Assignment:
From the entries that follow, reproduce exactly and only the lines from the line with "This screenshot has height=351, width=1568." to the line with "The image size", endpoints included.

Records for this exercise:
+ + + + + + +

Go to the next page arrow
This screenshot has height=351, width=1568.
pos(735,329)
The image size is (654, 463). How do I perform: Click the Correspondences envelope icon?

+ + + + + + +

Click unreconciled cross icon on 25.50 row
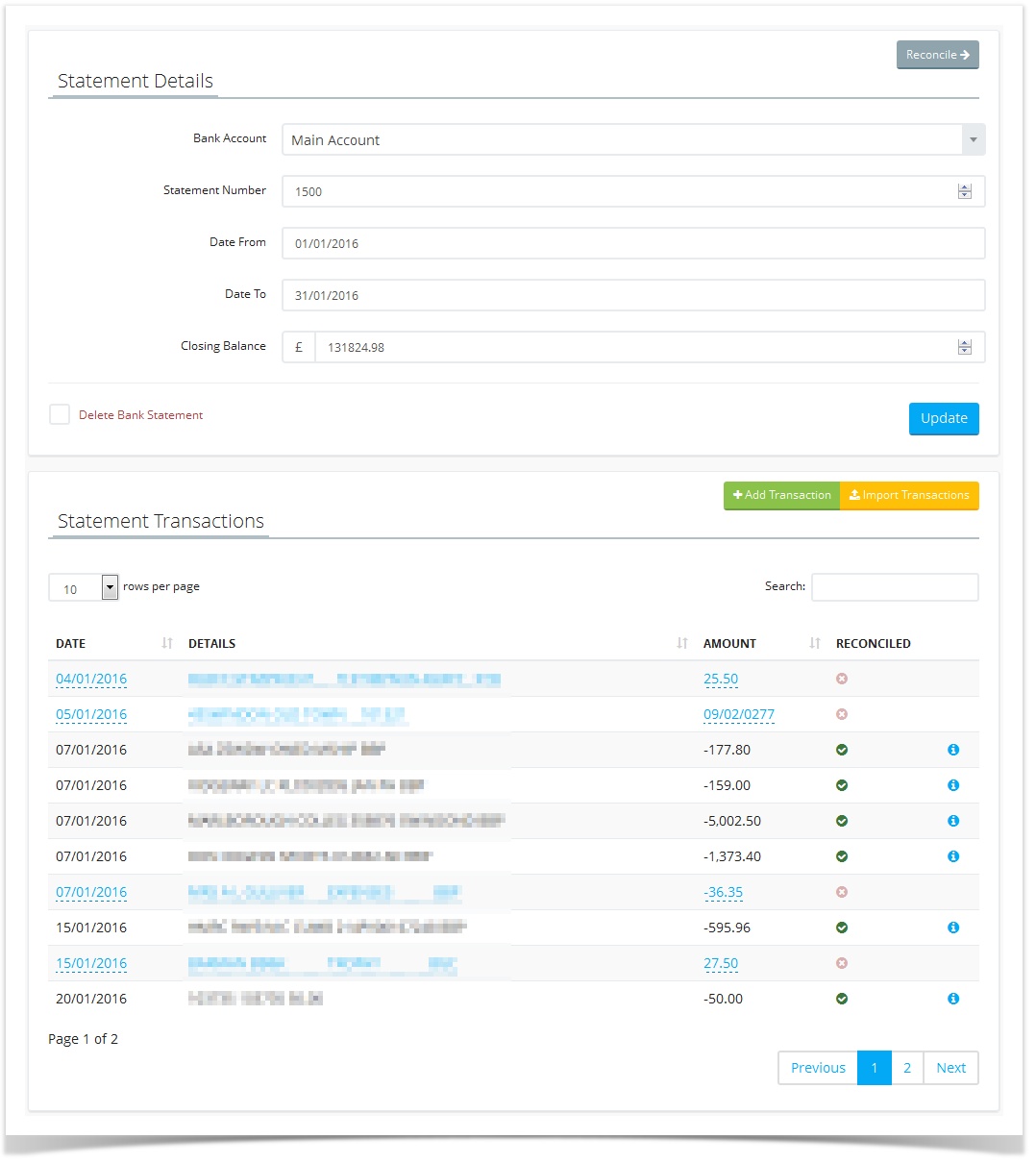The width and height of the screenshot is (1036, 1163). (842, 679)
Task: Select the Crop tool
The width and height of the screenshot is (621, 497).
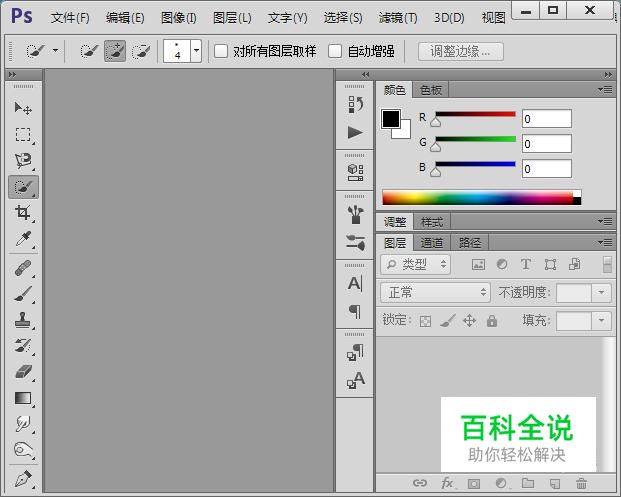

+ + + + + + +

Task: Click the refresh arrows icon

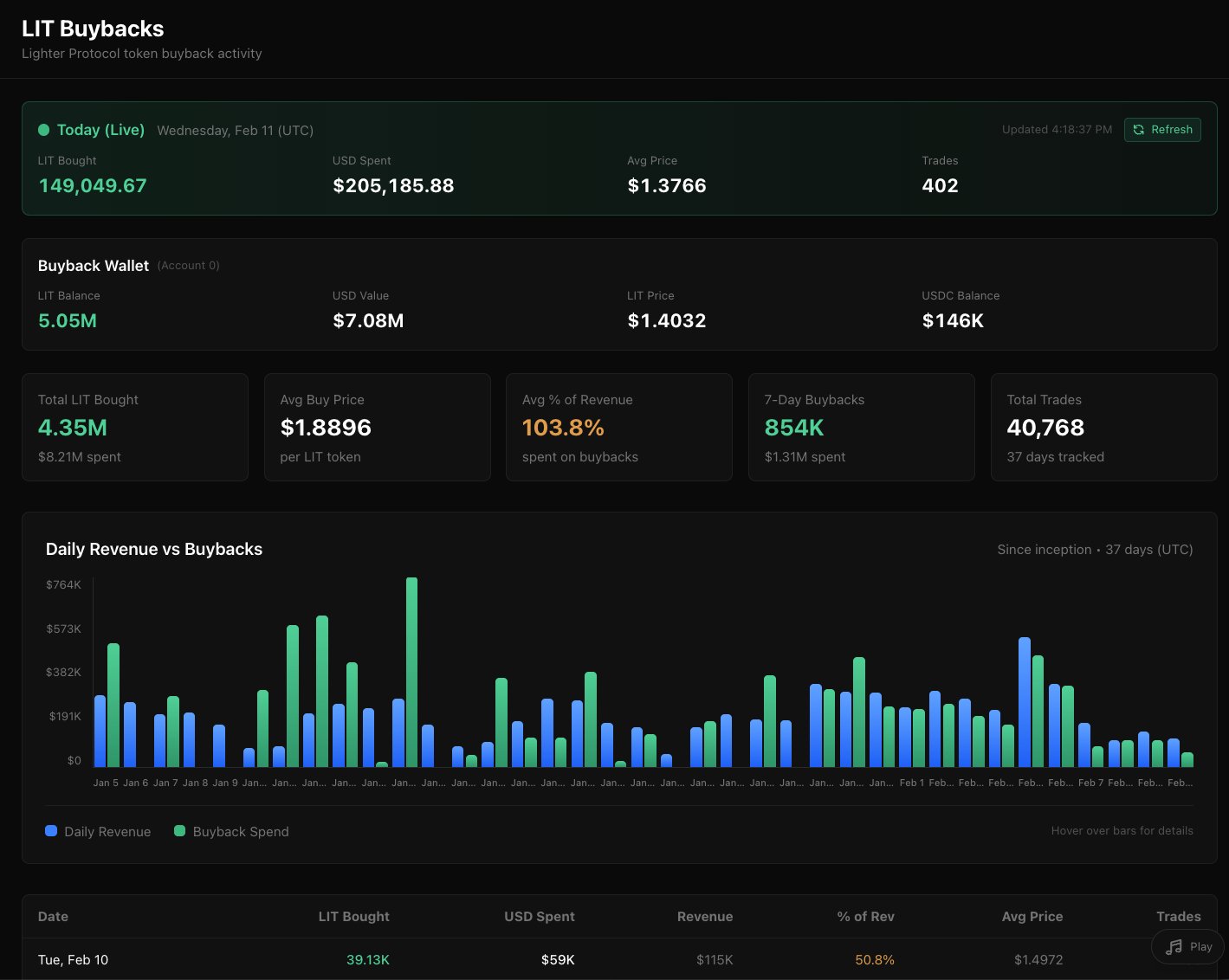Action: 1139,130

+ + + + + + +

Written reply:
This screenshot has height=351, width=1568.
pos(735,329)
The image size is (654, 463). How do I perform: Click the Correspondences envelope icon?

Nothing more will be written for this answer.